(Data supplied Opens)

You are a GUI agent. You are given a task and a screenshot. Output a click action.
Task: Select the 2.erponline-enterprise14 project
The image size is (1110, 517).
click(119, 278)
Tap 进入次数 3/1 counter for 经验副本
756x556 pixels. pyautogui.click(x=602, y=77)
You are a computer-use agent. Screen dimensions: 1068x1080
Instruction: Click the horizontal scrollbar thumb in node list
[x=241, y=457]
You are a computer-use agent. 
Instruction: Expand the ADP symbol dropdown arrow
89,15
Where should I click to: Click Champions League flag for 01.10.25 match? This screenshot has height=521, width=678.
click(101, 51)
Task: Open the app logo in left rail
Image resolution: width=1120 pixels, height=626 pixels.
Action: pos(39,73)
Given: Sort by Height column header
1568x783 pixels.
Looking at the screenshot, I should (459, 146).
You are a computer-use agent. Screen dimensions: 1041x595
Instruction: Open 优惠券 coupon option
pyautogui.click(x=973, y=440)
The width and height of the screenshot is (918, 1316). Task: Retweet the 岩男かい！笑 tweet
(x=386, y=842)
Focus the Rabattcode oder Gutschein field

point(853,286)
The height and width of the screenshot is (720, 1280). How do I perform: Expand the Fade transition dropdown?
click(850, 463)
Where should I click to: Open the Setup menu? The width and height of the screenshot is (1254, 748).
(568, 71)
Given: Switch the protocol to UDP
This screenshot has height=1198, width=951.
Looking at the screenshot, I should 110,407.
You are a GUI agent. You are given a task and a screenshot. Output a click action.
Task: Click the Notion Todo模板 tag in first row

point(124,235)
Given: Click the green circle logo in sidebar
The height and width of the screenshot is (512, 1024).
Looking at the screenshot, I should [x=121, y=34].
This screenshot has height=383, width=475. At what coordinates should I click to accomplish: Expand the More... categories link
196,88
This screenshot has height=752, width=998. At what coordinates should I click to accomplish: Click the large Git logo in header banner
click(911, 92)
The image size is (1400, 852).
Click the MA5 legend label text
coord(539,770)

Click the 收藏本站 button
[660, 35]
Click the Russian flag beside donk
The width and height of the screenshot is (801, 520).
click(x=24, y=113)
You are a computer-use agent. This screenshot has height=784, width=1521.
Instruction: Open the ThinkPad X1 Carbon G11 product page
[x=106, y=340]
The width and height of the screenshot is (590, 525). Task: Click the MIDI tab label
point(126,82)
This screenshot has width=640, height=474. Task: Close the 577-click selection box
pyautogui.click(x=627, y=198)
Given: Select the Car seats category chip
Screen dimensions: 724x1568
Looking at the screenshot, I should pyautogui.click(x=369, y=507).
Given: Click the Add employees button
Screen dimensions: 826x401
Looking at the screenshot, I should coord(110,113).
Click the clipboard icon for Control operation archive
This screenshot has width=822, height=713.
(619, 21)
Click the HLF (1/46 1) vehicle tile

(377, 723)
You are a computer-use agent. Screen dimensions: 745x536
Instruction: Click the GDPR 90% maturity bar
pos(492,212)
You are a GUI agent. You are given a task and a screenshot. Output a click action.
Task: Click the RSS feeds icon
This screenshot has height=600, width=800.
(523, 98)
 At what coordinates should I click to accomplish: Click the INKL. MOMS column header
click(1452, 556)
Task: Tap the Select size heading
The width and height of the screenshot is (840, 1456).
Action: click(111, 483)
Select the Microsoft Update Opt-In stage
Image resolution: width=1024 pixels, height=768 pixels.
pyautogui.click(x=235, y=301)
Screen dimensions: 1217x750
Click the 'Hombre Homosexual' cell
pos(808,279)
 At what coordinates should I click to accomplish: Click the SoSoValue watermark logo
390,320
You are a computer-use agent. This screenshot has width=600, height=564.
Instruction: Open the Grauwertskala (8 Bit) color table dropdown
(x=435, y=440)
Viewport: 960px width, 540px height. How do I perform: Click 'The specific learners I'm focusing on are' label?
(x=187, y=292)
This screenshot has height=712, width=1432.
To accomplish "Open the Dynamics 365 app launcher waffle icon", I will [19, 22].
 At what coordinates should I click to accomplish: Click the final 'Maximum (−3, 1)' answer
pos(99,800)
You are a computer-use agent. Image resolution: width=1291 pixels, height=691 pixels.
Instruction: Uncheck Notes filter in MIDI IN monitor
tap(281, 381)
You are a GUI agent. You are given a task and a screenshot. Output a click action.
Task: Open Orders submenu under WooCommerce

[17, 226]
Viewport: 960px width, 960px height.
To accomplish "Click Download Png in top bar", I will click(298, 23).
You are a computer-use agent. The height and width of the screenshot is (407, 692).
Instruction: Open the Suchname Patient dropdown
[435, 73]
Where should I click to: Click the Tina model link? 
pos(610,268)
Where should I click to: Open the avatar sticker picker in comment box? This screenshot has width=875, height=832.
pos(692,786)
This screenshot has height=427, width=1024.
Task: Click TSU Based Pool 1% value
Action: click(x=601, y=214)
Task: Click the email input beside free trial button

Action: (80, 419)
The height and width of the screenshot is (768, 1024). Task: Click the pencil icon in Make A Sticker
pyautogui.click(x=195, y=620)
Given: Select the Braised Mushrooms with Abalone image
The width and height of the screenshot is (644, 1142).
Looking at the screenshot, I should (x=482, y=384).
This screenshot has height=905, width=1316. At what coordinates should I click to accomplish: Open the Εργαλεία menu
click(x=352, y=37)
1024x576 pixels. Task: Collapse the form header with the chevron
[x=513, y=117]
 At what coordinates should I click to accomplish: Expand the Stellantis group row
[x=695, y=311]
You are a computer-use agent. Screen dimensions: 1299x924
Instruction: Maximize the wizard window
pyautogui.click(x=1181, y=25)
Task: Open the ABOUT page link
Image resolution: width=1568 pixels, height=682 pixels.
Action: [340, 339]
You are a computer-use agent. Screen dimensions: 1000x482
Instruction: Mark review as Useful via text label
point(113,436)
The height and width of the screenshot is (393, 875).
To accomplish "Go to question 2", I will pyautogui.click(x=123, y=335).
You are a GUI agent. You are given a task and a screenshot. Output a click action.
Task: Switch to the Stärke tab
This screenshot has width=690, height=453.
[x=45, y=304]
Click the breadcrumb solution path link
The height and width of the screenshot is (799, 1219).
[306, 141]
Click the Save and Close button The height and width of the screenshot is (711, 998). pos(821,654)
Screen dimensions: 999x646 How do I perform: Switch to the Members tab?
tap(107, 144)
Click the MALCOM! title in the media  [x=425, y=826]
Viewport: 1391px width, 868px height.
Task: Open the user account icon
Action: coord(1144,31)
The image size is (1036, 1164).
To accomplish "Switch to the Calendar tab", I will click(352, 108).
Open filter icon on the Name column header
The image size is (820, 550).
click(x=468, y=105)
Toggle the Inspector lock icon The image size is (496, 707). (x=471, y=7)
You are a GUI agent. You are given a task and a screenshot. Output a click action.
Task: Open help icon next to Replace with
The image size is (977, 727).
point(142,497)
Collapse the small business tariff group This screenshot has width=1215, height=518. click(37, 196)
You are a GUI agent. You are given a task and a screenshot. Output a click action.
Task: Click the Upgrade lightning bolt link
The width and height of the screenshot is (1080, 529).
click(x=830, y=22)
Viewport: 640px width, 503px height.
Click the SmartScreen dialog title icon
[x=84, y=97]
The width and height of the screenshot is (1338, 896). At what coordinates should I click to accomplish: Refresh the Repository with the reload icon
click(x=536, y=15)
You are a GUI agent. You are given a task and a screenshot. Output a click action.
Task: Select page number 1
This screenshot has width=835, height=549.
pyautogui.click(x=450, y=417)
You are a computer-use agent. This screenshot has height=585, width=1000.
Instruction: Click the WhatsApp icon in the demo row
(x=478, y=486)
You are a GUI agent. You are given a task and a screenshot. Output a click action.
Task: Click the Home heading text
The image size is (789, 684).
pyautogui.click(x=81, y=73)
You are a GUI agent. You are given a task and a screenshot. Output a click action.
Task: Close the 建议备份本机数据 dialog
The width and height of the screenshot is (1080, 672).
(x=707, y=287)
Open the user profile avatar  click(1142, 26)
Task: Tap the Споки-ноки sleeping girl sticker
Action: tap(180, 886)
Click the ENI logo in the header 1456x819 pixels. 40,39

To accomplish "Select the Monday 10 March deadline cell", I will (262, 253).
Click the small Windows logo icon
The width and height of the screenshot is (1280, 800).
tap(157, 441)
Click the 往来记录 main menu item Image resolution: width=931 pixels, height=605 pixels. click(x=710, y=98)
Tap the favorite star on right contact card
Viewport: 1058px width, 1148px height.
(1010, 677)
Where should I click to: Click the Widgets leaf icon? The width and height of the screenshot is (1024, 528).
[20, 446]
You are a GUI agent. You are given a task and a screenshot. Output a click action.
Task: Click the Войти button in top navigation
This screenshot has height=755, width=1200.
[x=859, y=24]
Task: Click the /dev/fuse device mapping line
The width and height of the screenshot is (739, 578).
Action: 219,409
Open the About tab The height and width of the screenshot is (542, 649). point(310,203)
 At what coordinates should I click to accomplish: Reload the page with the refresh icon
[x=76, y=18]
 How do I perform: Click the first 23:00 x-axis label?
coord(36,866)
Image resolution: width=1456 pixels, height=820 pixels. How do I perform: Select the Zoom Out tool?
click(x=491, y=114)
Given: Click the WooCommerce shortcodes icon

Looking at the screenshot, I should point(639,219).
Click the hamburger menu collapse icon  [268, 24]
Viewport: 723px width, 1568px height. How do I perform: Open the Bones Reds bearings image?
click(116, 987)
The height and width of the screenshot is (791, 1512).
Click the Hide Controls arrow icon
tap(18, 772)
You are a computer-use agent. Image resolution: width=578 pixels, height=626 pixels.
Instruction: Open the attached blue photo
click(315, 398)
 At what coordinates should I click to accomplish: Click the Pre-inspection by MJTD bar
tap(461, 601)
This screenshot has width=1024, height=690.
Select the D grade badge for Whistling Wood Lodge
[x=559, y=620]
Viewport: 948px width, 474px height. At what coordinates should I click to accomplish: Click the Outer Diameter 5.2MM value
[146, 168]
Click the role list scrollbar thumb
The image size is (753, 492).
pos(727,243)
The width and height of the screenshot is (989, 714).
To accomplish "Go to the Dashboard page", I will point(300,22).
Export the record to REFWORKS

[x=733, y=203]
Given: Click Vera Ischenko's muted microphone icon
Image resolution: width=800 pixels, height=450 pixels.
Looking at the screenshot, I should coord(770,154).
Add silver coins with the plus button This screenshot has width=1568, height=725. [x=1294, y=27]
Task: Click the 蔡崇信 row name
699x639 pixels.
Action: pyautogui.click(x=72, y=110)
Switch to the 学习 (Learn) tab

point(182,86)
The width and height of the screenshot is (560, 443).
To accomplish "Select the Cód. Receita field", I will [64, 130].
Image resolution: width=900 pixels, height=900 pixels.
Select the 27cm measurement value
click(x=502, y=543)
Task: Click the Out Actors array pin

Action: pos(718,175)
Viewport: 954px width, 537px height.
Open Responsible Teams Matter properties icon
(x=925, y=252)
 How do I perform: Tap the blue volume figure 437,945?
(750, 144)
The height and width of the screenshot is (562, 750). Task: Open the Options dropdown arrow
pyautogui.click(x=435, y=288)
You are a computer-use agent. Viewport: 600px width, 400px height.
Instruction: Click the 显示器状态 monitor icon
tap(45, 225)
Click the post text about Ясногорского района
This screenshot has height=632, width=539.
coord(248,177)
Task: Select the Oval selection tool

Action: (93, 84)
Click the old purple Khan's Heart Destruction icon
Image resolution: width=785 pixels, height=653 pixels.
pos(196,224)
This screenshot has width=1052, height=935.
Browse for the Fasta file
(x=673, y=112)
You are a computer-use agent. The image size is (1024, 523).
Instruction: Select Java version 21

(Data supplied Closes)

What to do: Copy exactly the line that contains "Browse for the Fasta file" and every line after it, up to and including the last line of the records.

Finished exercise:
Browse for the Fasta file
(x=673, y=112)
You are a computer-use agent. The image size is (1024, 523).
Instruction: Select Java version 21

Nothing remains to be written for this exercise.